Religieuse française rouée de coups à Jérusalem : un suspect de 36 ans arrêté
Une chercheuse de l'École biblique projetée sur une pierre près du Cénacle. Le mobile nationaliste examiné.
Mardi 28 avril 2026, près du tombeau de David, une religieuse française de 48 ans est projetée au sol et rouée de coups. Un homme de 36 ans est en garde à vue.
Les enjeux
Ce qu'il faut comprendre
Une chercheuse française attaquée près d'un lieu saint
Une religieuse de 48 ans projetée sur une pierre puis rouée de coups près du Cénacle, sur le mont Sion, le 28 avril 2026. L'EBAF, son institution, est française : 10 % de son budget vient du Quai d'Orsay, ce qui place la victime sous protection consulaire.
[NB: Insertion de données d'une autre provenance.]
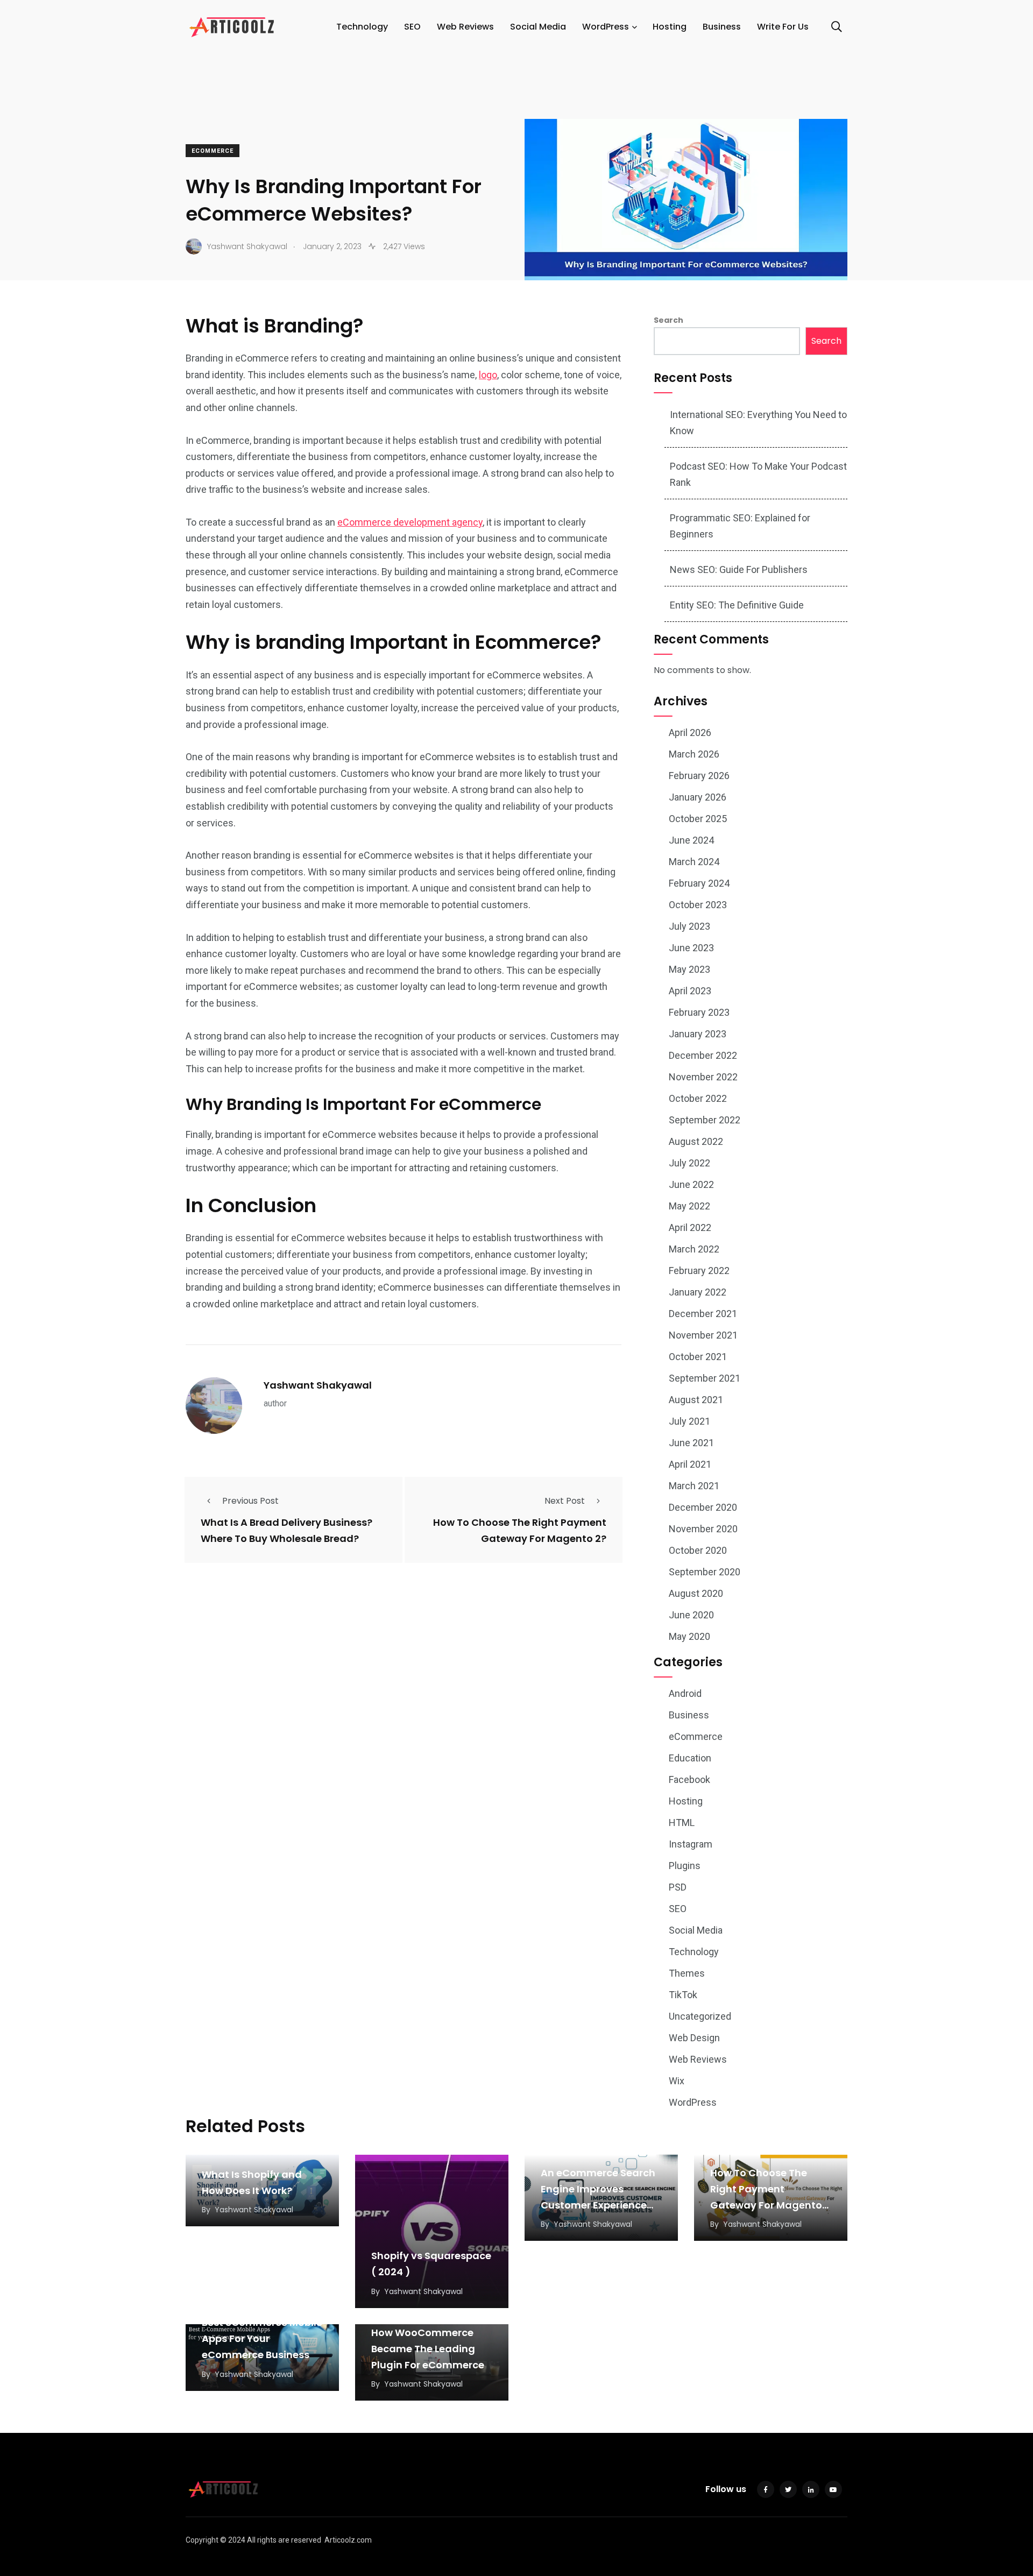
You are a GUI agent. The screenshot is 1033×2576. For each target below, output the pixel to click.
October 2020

Un suspect lié au sionisme religieux extrême
Homme de 36 ans, portant le tzitzit, présenté par France Inter comme appartenant à la frange la plus radicale du sionisme religieux, le courant Hardal identifié par le Centre Rossing comme principal vivier des passages à l'acte antichrétiens.
Une qualification officielle qui hésite
Sur la vidéo d'arrestation, un policier qualifie déjà l'acte d'agression à mobile nationaliste. Le communiqué officiel, lui, dit examiner « tous les mobiles ». La section 144 du Code pénal israélien, qui sanctionne les crimes de haine, peut doubler la peine.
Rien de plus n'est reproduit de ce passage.